**Compiti da svolgere:**
a) Rispondi, per favore, a queste domande sulla scheda del film di Brian De Palma:
(i) Chi ha curato il montaggio?
(ii) In quale anno è uscito il film?
(iii) In quale penitenziario Swan fa rinchiudere Winslow Leach?
b) Prosegui la scheda del film di Brian De Palma a partire dall'ultima frase della trama.

**Testo selezionato:**
● ● ● ● ●

Regia:Brian De Palma
Vietato:14
Video:De Agostini
DVD:
Genere:Drammatico
Tipologia:Spazio critico
Eta' consigliata:Scuole medie superiori
Soggetto:Brian De Palma, basato sul testo di Gaston Leroux
Sceneggiatura:Brian De Palma
Fotografia:Larry Pizer, George Aliceson Tipton
Musiche:Paul Williams
Montaggio:Paul Hirsch
Scenografia:Jack Fisk
Costumi:Rosanna Norton
Effetti:Greg Auer
Interpreti:Paul Williams (Swan),William Finley (Winslow Leach), Jessica Harper (Phoenix), George Memmoli (Arnold Philbin), Gerrit Graham (Beef), Archie Hahn (musicista), Harold Oblong (musicista),
Jeffrey Commanor (musicista), Herb Pacheco (il killer)
Produzione:Pressman-Williams (Harbor Productions Inc.)
Distribuzione:Cineteca dell’Aquila
Origine:Usa
Anno:1974
Durata:

92’

Trama:

Un potentissimo industriale del disco, certo Swan, intende aprire un nuovo music-hall: il "Paradise" che vorrebbe inaugurare con musica diversa da quella tipica del suo precedente complesso, i "Juicy Fruits". Casualmente mentre sta selezionando aspiranti, Swan individua Winslow Leach, cantautore che ha abbozzato una versione rock del Faust: obbligatolo a firmare un mendace contratto, gli ruba la musica e lo fa rinchiudere a Sing-Sing. Il ragazzo evade dal noto penitenziario, ma rimane gravemente sfigurato quando si avvicina incautamente a una pressa per dischi. Allora, celatosi dietro una maschera e aggirandosi nei meandri dell'inaugurando "Paradise", Winslow porta a termine il proprio Faust e costringe Swan ad affidarne l'esecuzione alla graziosa Phoenix. Il trionfo della ragazza, tuttavia, coinciderà con la tragica fine dei due avversari: Swan e Winslow.

● ● ● ● ●

**Dati forniti:**
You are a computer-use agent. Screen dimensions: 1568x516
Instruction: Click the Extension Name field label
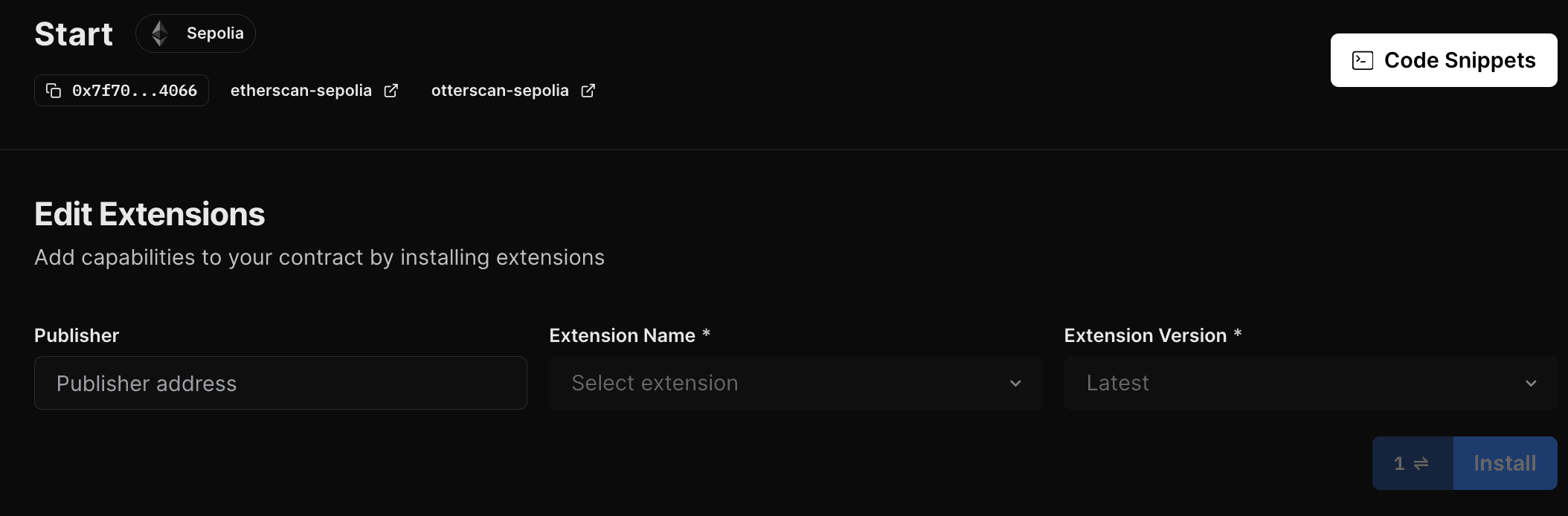pos(622,336)
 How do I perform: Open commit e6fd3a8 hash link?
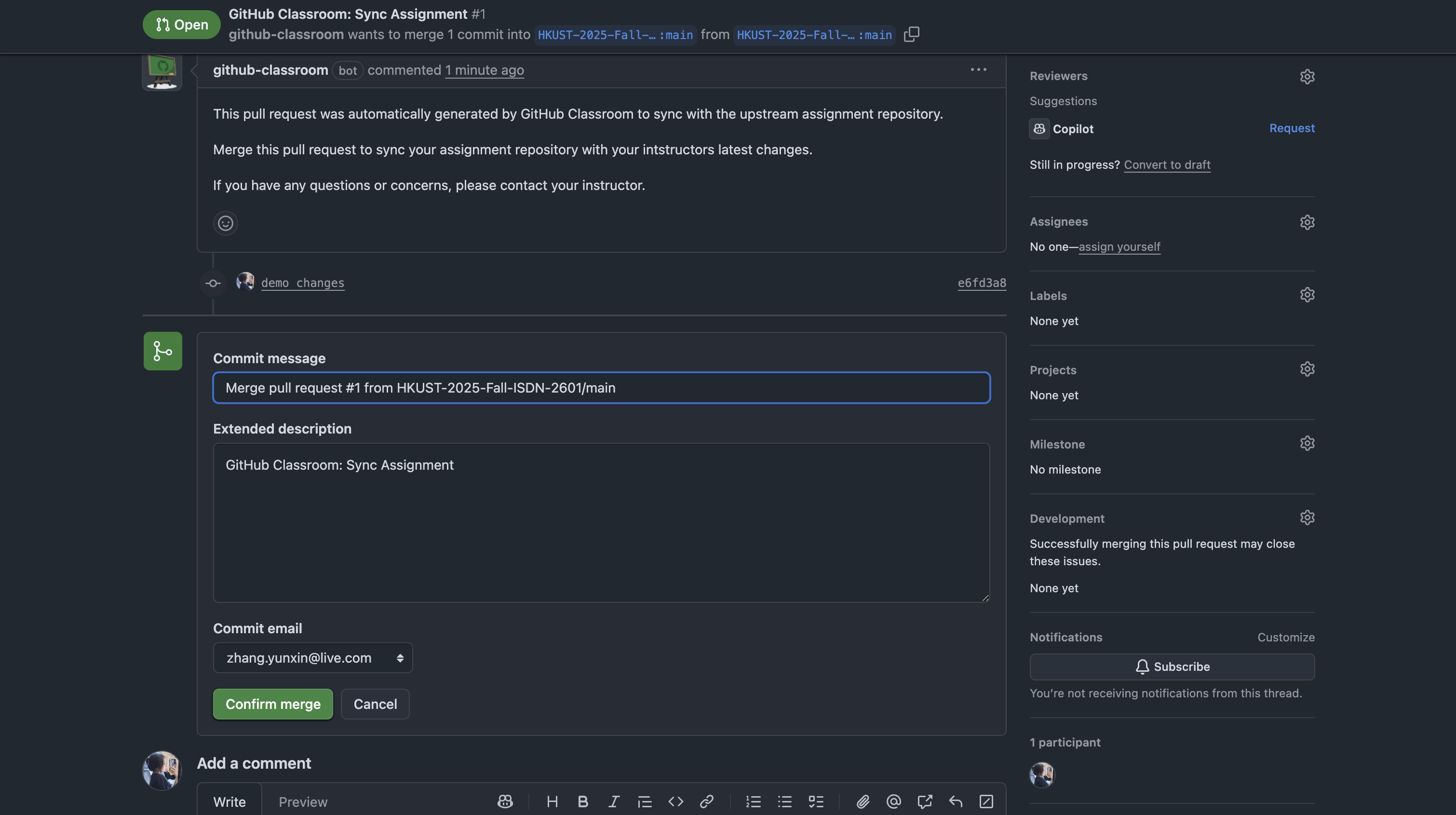pyautogui.click(x=981, y=283)
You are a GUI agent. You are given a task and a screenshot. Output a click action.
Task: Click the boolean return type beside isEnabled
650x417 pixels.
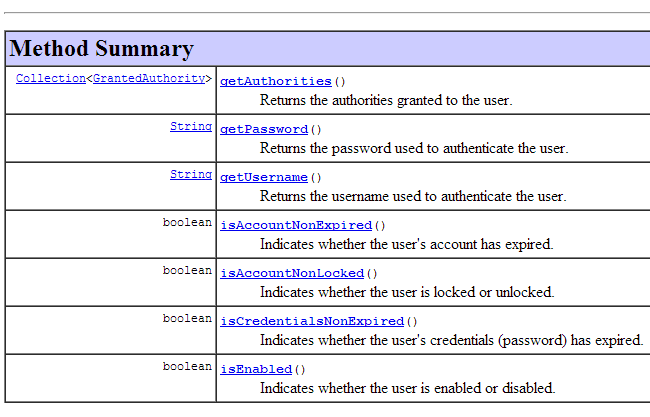click(x=187, y=367)
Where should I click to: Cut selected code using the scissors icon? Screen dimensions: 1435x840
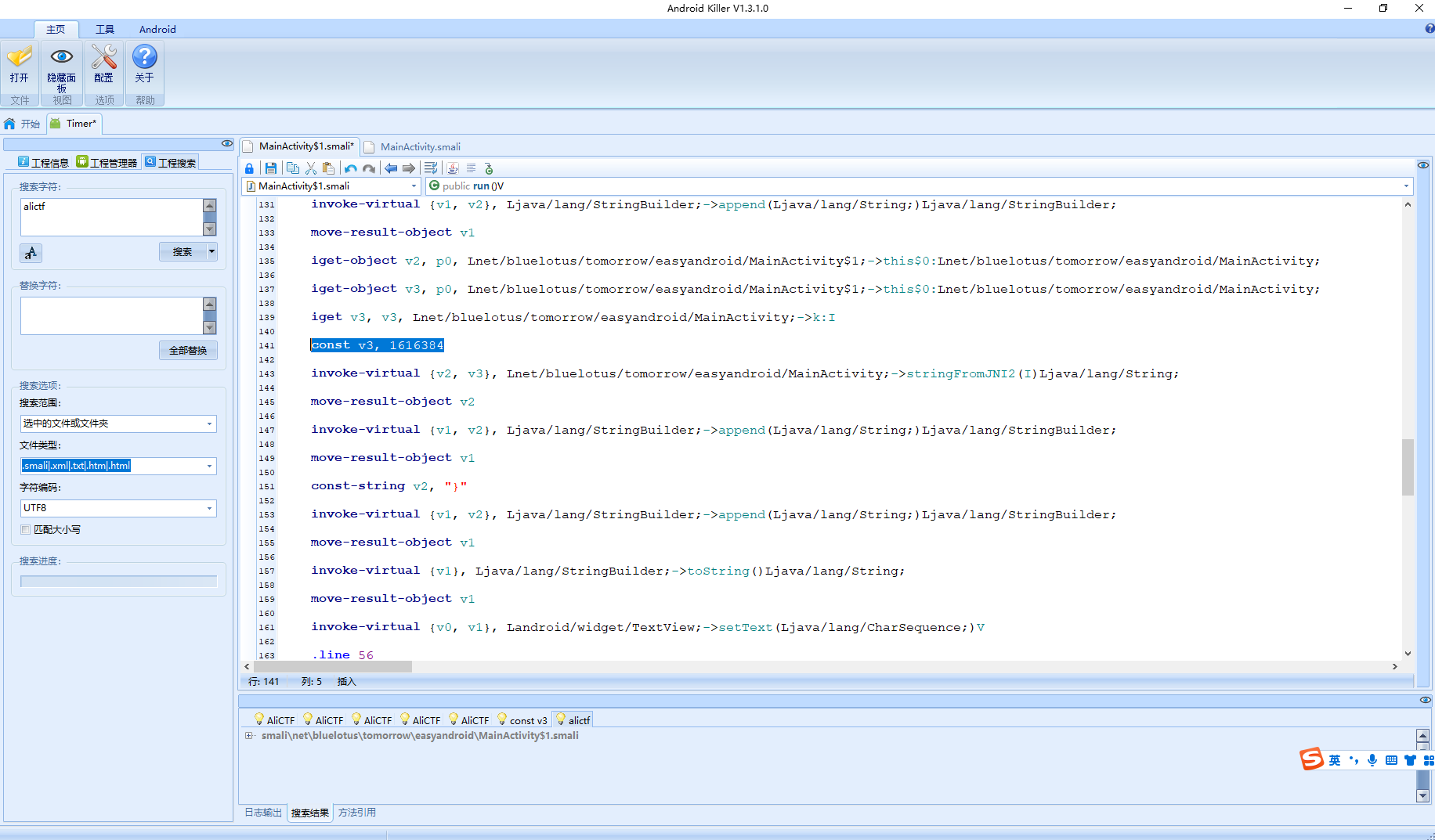[x=310, y=168]
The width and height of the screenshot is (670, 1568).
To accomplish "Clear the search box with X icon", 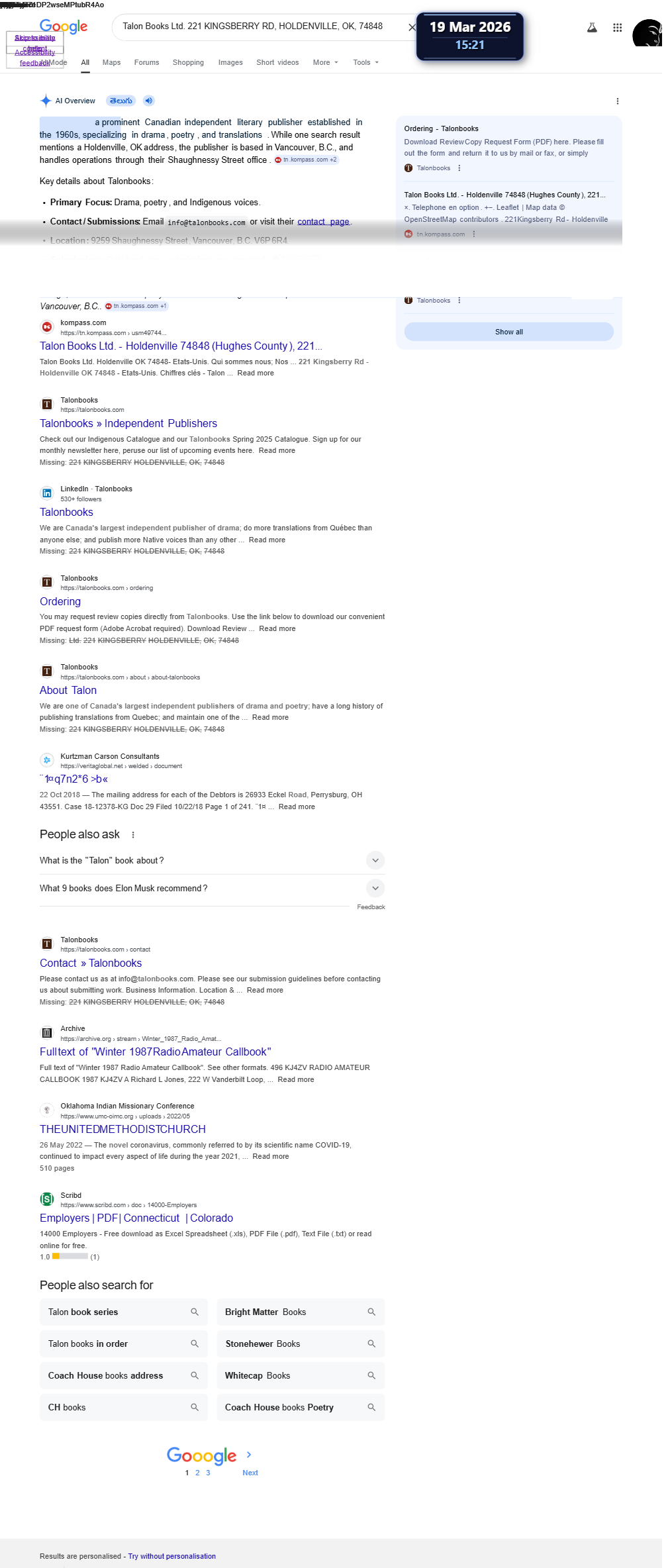I will pos(412,27).
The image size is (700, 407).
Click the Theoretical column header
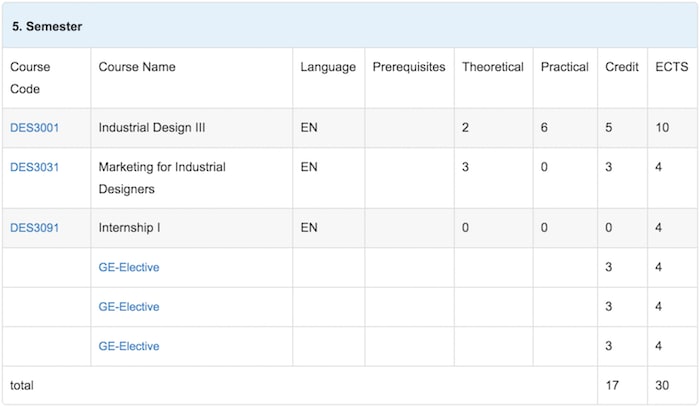493,67
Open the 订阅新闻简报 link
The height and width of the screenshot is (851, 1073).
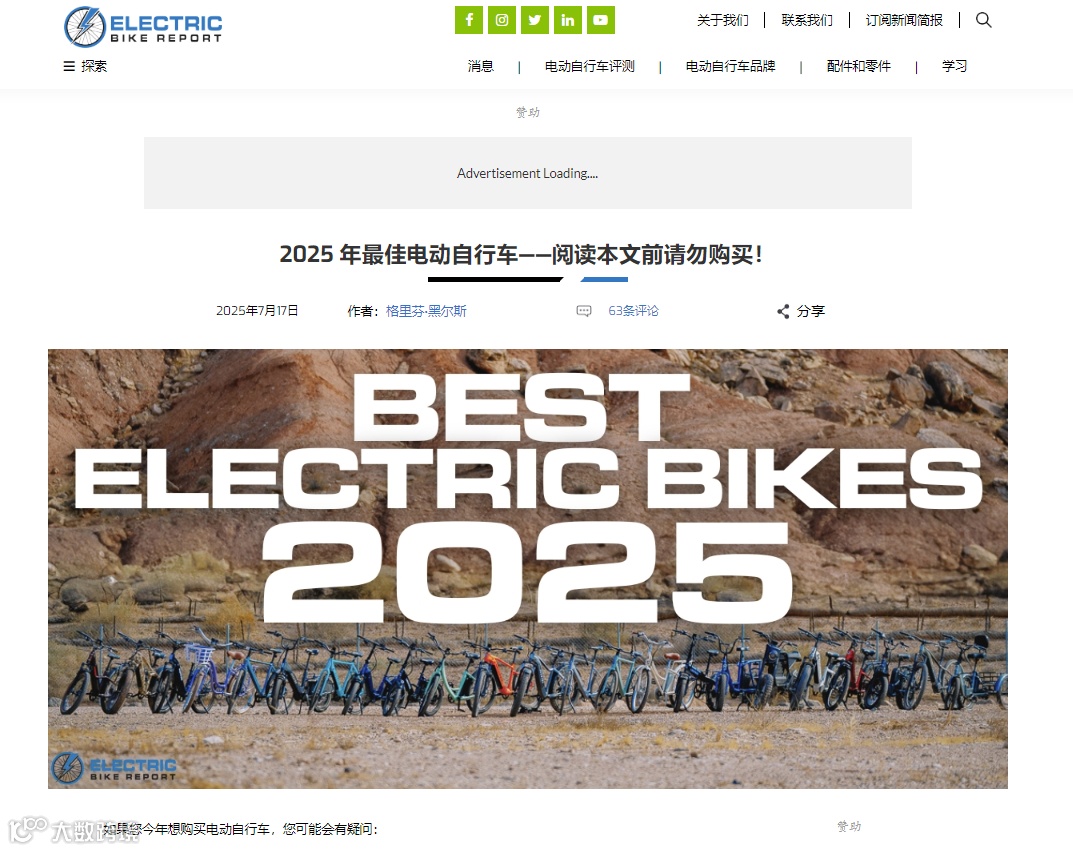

● ● ● ● ●

**Risposte:**
a)
(i) Paul Hirsch.
(ii) Nel 1974.
(iii) A Sing-Sing.

b)
Critica 1:Swan, industriale discografico che ha fatto un patto col diavolo, deruba un giovane musicista della sua nuova composizione e lo fa arrestare per droga. Quando, sfigurato da una pressa per dischi, la sua vittima evade, cerca di venire a patti con lui. Gran Premio al Festival di Avoriaz 1975, questo rifacimento satirico in chiave rock del celeberrimo romanzo di Gaston Leroux Il fantasma dell'opera (1910) diede a B. De Palma rinomanza internazionale. Intessuto di citazioni filmiche (Hitchcock, Mamoulian, il caligarismo espressionista tedesco, Lon Chaney ecc.), possiede, a dispetto del confuso intreccio, energia, vitalità, selvaggio umorismo, una bella colonna musicale di P. Williams (che recita la parte di Swan), un cast affiatato e una sfrenata fantasia visionaria. Questo cocktail di horror-rock-humour ebbe un debole successo commerciale, ma diventò con gli anni un film di culto per i pubblici giovanili di mezzo mondo.
Autore critica:
Fonte criticaIl Morandini - Dizionario dei film, Zanichelli
Data critica:



Critica 2:La pellicola di De Palma è un remake moderno della celebre storia de Il fantasma dell'Opera portata sugli schermi più volte nel passato.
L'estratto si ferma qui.